STATED EXERCISE: How many lines of the listing below contain the string "pixels", matching case exactly? Reply with the number alone.

TASK MATERIAL:
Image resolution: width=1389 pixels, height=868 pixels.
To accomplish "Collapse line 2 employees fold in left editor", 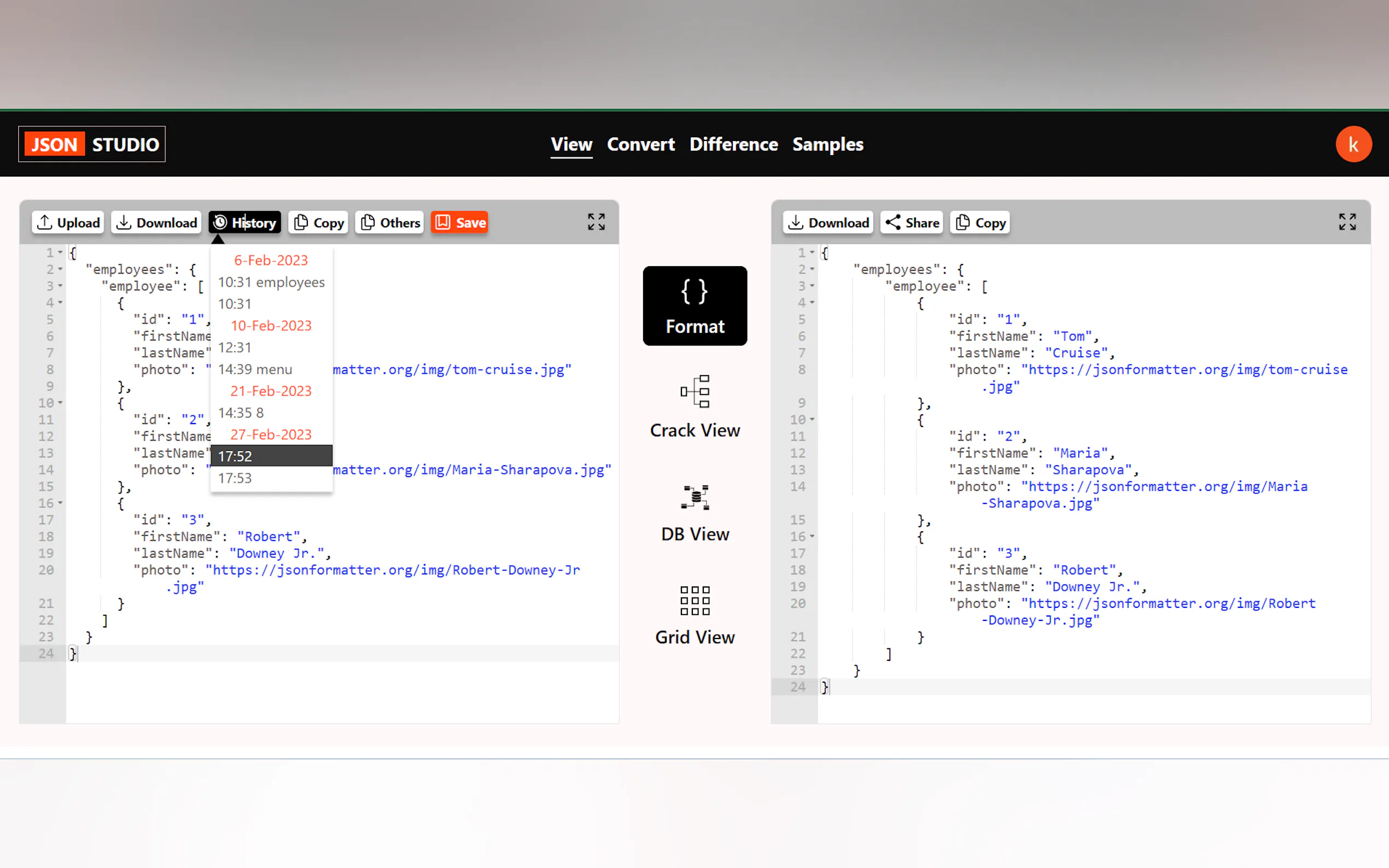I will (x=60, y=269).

* * *

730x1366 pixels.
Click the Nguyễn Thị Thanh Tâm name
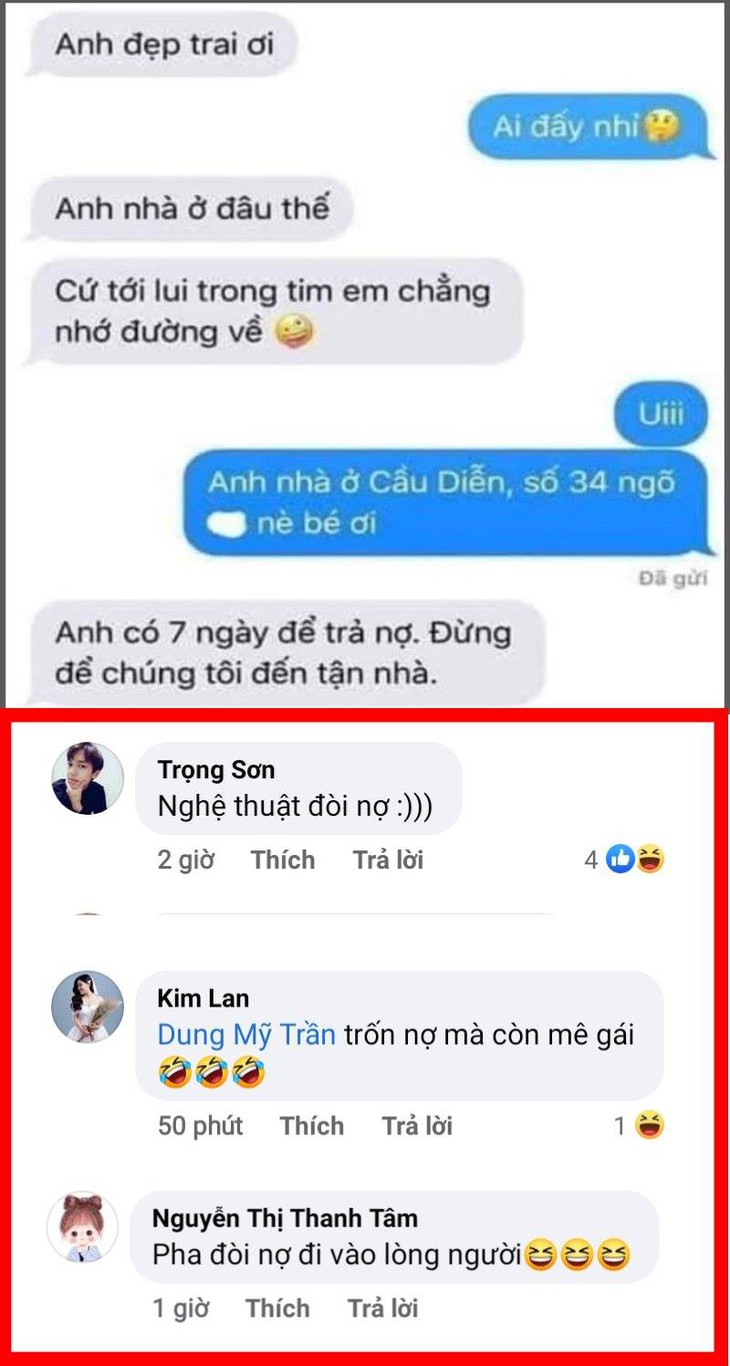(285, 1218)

RESULT: 2